2019 Set the Stage for DeFi to Go Mainstream

DeFi's biggest strength is the ability to recreate itself and scale endlessly without regulatory approval.

AccessTimeIconDec 21, 2019 at 1:00 p.m. UTC
Updated May 2, 2022 at 3:52 p.m. UTC
AccessTimeIconDec 21, 2019 at 1:00 p.m. UTCUpdated May 2, 2022 at 3:52 p.m. UTC
AccessTimeIconDec 21, 2019 at 1:00 p.m. UTCUpdated May 2, 2022 at 3:52 p.m. UTC

This post is part of CoinDesk's 2019 Year in Review, a collection of 100 op-eds, interviews and takes on the state of blockchain and the world. Lou Kerner is an advisory board member at Blockchain Coinvestors, co-founder of CryptoOracle, and partner at Chameleon as well as Flight Ventures.

MakerDAO started minting DAI in December 2017, and saw dramatic growth in 2018, as the daily supply in circulation grew to nearly 100 million:

In March, 2019, MolochDAO went live with 22 founding members, each depositing 100 ETH (the equivalent of $330,000 at today’s price of $150) into the decentralized and autonomous grants system. At the Ethereal Summit just two months later, MolochDAO received another 1,000 ETH from both Joe Lubin and Vitalik Buterin, plus 2,000 ETH from a group of individuals from ConsenSys and the Ethereum Foundation. In its first six months, it gave more than $120,000 to 17 projects.

2019 also witnessed the scaling of decentralized exchanges as liquidity solutions improved VIA locking ETH.

In total, we are now at peak ETH locked in DeFi applications:

With the majority locked via MakerDAO.

DeFi Is Poised To Drive Mainstream Adoption In 2020

The last three years has seen a lot of  progress. Scaling is being addressed with various technologies including Plasma and Rollup showing great promise. We are seeing an increasing number of viable fiat on-ramps for both institutional investors (e.g. Bakkt) and consumers (e.g. Wyre). We’re starting to see standards set in foundational technologies like zero knowledge proofs (via ZKProof.org). So the main element we need to solve for now, is creating a product that people want. That people need. And there are two simple reasons why I believe that DeFi is poised to create that mainstream product in 2020.  

#1 Composability Enables Rapid Innovation

A key aspect of DeFi is it’s composability, which is the ability to combine two distinct services to get a novel third service.  A great example of this is InstaDapp, which created a link between Maker and Compound, increasing the efficiency of the entire lending market by enabling borrowers or savers to easily find and engage with the providers offering the best rates on lending, borrowing and margin trading. And InstaDapp was created at the ETHIndia hackathon, in two days.

With the introduction of Multi-Collateral DAI in November, 2019, we’re starting to see a more robust set of DeFi “Legos” that we can connect together to create products that were simply not possible before. While DeFiers can lock only two assets (ETH and BAT) together to create DAI today, we’re likely to see a proliferation of assets come to DeFI in the coming years, including fiat currencies and tokens derived from real world assets, like real estate. Thus creating more assets that can be connected to create new kinds of assets.

#2 DeFi Products Don’t Have To Ask For Approval From Regulators

DeFi has a major advantage over incumbent financial and technology companies because they can introduce products without asking any regulators for permission.   

If Uber had asked taxi regulators for permission, there would be no Uber.

There is no Libra today because Facebook had to ask for permission because they’re centralized and have a $550B franchise to protect.  

Maker didn’t ask for permission to introduce Dai.

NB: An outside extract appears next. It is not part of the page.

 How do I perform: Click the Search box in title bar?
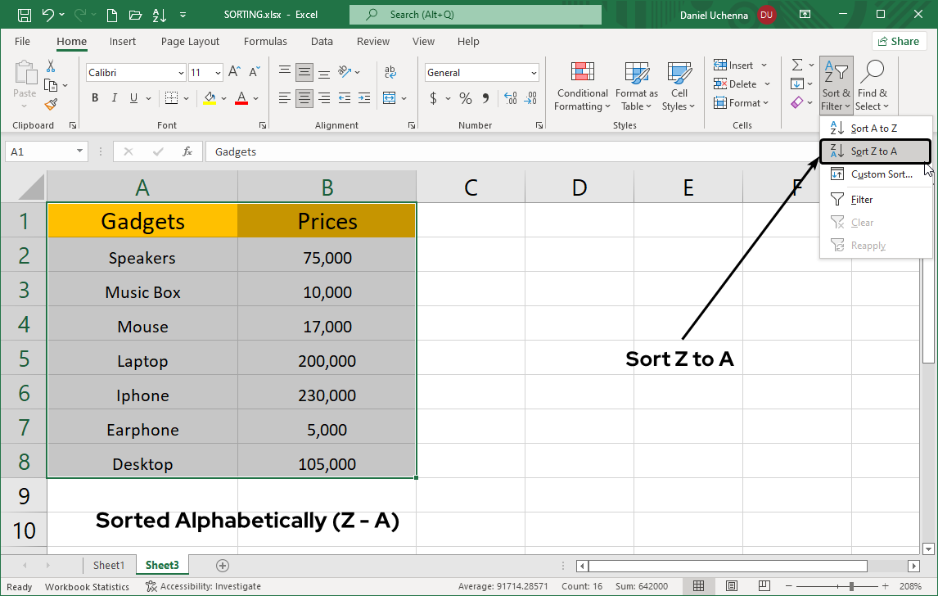[x=475, y=14]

Uniswap didn’t ask for permission. Compound didn’t ask for permission.

If you don’t have to ask for permission, you can roll out a lot more products a lot faster, and are simply far better positioned to find product market fit.    

New asset classes are born all the time, providing new opportunities for investors that were not previously available. Take junk bonds. When Michael Milken at Drexel invented this asset, all the other investment banks said they were garbage and would never issue or trade them. But investors wanted junk bonds, and the new class grew quickly, from $1.6 billion of issuance in 1981, to $33 billion just five years later. That dramatic growth was driven by the fact that junk bonds provided a way for investors to get higher yields that were simply not possible before. They found product market fit.

I think 2020 will start to see the introduction of DeFi products that enable investors to do things they couldn’t do before and to invest in ways that were not possible before these new technologies existed. When we find product market fit and build a product that people want, that they can’t get elsewhere, rypto will go mainstream. That’s when institutions “get off zero.” That’s the promise of 2020.